Records pointing to text and elements:
— BEGIN —

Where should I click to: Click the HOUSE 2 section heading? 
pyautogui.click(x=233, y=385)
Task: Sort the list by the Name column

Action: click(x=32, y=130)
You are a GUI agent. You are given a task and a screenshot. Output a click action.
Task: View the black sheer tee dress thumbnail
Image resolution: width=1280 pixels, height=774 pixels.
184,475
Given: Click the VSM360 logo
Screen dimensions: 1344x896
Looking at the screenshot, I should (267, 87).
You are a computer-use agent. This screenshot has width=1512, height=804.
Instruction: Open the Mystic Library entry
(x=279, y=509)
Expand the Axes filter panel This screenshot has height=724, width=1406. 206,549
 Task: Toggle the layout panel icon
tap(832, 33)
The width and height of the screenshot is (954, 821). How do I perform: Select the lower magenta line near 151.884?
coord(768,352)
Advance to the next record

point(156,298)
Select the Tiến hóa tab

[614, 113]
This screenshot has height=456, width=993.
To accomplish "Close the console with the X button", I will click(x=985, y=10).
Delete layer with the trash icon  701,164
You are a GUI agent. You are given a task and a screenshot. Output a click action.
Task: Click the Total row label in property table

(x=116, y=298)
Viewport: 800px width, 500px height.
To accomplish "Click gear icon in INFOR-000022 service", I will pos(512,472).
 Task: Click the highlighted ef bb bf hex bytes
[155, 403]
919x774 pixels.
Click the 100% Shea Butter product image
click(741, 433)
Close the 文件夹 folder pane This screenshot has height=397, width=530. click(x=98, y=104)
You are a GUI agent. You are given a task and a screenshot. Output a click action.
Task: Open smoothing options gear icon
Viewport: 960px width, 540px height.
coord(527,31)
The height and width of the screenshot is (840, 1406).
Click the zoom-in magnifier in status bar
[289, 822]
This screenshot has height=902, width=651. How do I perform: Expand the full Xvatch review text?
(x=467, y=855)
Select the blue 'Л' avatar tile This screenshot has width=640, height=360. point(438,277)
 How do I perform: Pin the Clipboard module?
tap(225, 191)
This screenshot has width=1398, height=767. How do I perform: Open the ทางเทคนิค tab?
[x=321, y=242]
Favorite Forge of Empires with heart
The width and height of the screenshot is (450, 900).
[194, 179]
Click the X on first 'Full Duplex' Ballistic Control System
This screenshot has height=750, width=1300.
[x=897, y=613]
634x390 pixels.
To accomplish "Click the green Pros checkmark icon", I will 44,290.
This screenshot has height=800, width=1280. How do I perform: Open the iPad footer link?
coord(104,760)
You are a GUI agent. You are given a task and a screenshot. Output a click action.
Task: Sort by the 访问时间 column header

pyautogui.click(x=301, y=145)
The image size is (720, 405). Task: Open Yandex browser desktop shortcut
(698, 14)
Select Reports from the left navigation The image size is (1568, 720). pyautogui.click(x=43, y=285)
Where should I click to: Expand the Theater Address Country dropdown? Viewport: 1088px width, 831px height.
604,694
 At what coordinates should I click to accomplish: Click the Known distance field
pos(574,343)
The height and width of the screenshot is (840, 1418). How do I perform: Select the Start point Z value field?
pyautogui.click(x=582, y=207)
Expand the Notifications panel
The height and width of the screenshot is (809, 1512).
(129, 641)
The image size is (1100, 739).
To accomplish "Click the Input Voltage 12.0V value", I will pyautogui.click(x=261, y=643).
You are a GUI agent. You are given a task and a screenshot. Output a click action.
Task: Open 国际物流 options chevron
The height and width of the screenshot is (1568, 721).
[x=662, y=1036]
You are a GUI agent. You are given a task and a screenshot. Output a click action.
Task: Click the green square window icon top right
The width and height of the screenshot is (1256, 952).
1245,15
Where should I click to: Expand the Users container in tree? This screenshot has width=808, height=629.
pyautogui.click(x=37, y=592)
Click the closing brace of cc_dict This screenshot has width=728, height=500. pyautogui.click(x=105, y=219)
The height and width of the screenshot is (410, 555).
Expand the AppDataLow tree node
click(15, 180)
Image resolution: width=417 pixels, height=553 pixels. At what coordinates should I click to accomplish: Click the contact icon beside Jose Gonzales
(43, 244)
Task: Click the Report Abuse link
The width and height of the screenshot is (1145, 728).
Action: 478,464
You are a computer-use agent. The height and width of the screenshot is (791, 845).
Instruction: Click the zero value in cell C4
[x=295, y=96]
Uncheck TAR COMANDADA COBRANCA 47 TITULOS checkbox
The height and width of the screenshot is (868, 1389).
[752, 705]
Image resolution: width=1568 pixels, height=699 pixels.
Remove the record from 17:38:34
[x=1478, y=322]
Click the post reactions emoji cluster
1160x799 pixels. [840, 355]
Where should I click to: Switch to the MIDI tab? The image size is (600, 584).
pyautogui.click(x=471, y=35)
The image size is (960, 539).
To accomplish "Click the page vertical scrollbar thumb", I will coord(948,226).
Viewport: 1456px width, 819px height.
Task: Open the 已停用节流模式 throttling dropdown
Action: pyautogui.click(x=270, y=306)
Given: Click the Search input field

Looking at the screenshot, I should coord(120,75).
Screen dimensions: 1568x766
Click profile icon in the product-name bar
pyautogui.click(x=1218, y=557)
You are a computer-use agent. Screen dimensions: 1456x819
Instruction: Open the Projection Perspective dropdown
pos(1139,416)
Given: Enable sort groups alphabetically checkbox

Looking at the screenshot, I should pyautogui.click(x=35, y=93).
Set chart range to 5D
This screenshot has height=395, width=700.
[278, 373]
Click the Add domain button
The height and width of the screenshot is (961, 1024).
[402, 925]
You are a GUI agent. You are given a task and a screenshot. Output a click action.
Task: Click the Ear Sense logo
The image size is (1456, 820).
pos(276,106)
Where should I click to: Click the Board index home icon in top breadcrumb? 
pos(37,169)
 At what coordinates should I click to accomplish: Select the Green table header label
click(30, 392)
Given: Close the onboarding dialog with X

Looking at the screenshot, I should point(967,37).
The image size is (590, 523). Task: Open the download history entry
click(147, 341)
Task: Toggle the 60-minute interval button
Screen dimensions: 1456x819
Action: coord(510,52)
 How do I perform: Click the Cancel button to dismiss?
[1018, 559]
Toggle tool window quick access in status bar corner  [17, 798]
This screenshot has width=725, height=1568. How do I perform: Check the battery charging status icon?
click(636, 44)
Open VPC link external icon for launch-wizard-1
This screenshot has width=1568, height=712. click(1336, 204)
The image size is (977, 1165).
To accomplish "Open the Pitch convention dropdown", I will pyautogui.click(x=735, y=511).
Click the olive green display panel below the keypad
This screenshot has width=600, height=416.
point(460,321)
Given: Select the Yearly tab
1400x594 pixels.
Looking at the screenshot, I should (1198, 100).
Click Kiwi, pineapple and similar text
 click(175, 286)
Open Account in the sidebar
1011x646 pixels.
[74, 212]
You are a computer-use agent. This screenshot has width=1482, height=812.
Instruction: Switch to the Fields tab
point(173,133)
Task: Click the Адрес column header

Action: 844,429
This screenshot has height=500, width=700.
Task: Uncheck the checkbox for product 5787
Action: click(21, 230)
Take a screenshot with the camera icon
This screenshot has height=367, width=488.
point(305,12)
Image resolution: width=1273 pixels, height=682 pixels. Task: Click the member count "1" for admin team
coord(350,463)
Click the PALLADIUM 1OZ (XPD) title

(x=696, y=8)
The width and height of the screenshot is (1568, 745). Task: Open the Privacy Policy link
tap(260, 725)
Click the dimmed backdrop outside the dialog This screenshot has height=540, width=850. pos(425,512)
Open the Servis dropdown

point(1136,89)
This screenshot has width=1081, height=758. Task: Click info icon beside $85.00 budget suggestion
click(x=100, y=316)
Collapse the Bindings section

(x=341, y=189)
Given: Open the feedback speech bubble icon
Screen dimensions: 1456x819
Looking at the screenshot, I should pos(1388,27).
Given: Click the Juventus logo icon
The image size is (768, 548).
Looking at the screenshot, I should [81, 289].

— END —

Reproduce the data above word for word. Start at the line that contains "Task: Toggle the layout panel icon" and stop after the line that contains "Delete layer with".

**ANSWER TO THIS TASK:**
 Task: Toggle the layout panel icon
tap(832, 33)
The width and height of the screenshot is (954, 821). How do I perform: Select the lower magenta line near 151.884?
coord(768,352)
Advance to the next record

point(156,298)
Select the Tiến hóa tab

[614, 113]
This screenshot has height=456, width=993.
To accomplish "Close the console with the X button", I will click(x=985, y=10).
Delete layer with the trash icon  701,164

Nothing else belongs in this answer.